- **Work task**
List all lines of the data containing the word "Given".

- **Supplied material**
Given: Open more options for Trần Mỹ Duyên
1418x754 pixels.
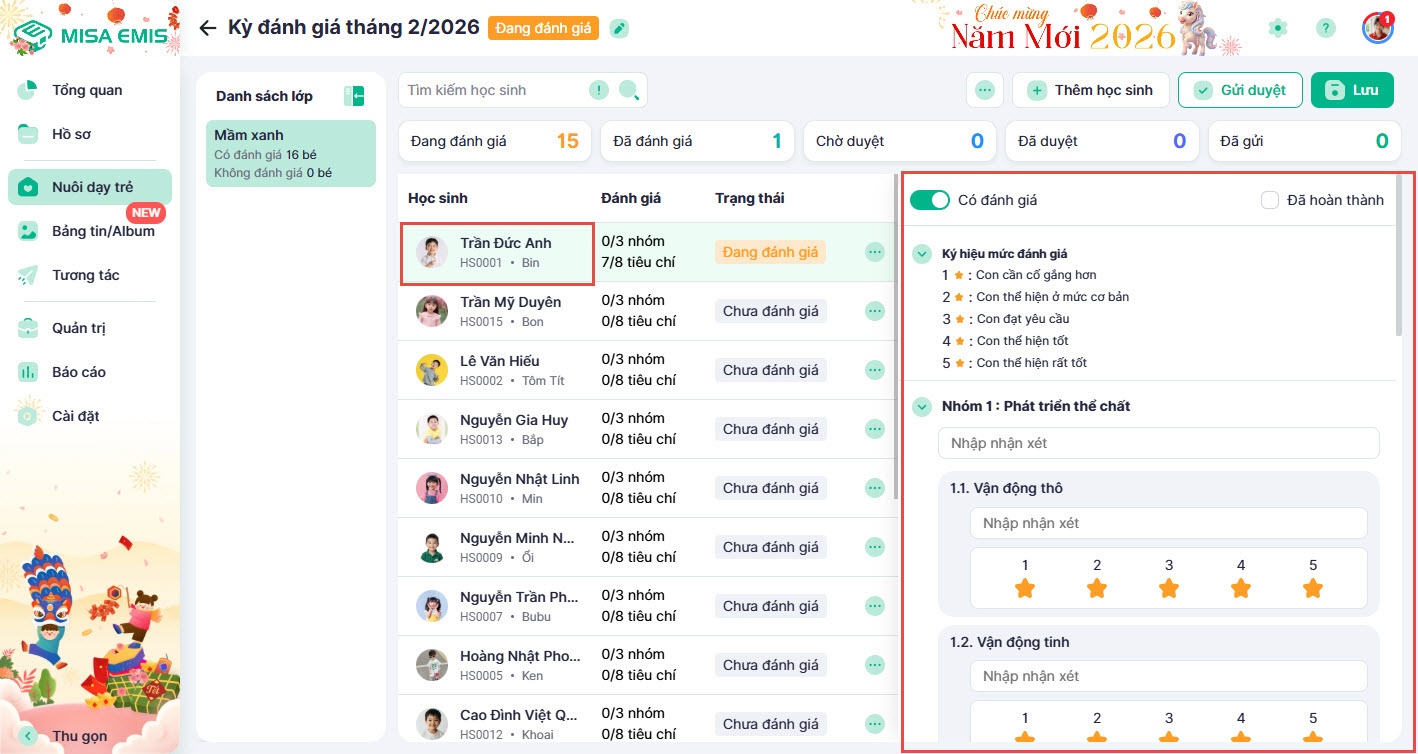Looking at the screenshot, I should 875,311.
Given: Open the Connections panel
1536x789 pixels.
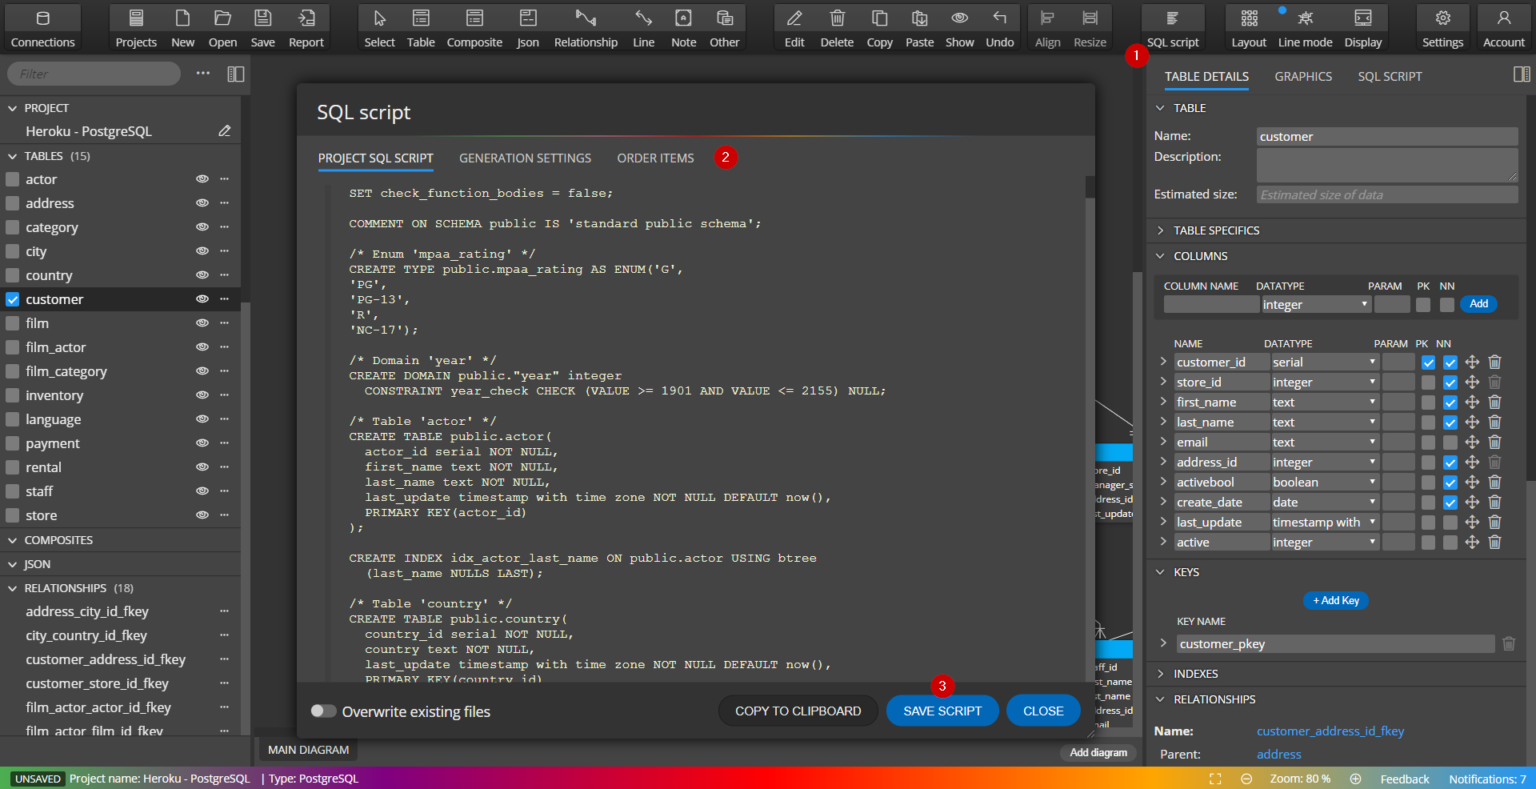Looking at the screenshot, I should click(42, 27).
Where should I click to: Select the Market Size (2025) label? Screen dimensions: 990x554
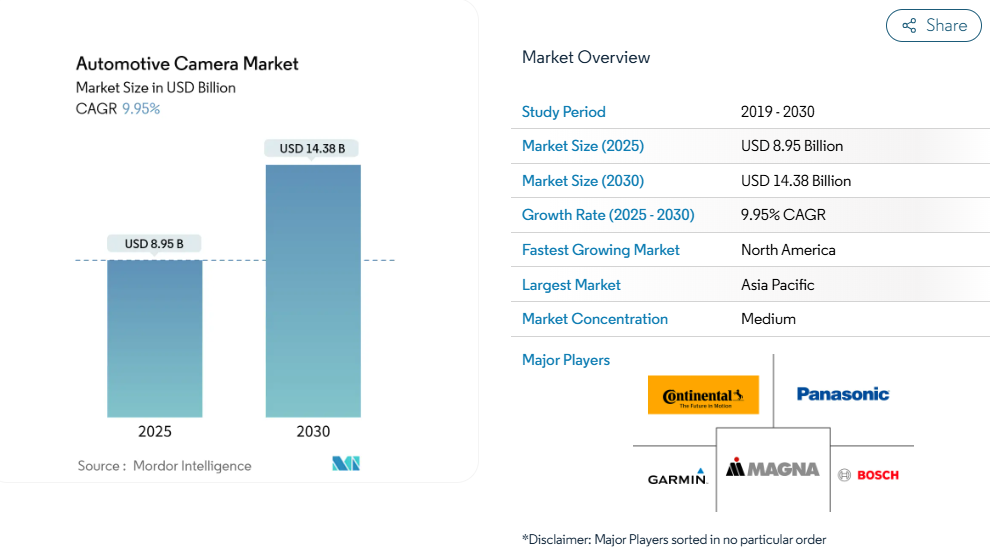[x=583, y=146]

- **Output of the task**
Given: Open more options for Trần Mỹ Duyên
Given: Open the Connections panel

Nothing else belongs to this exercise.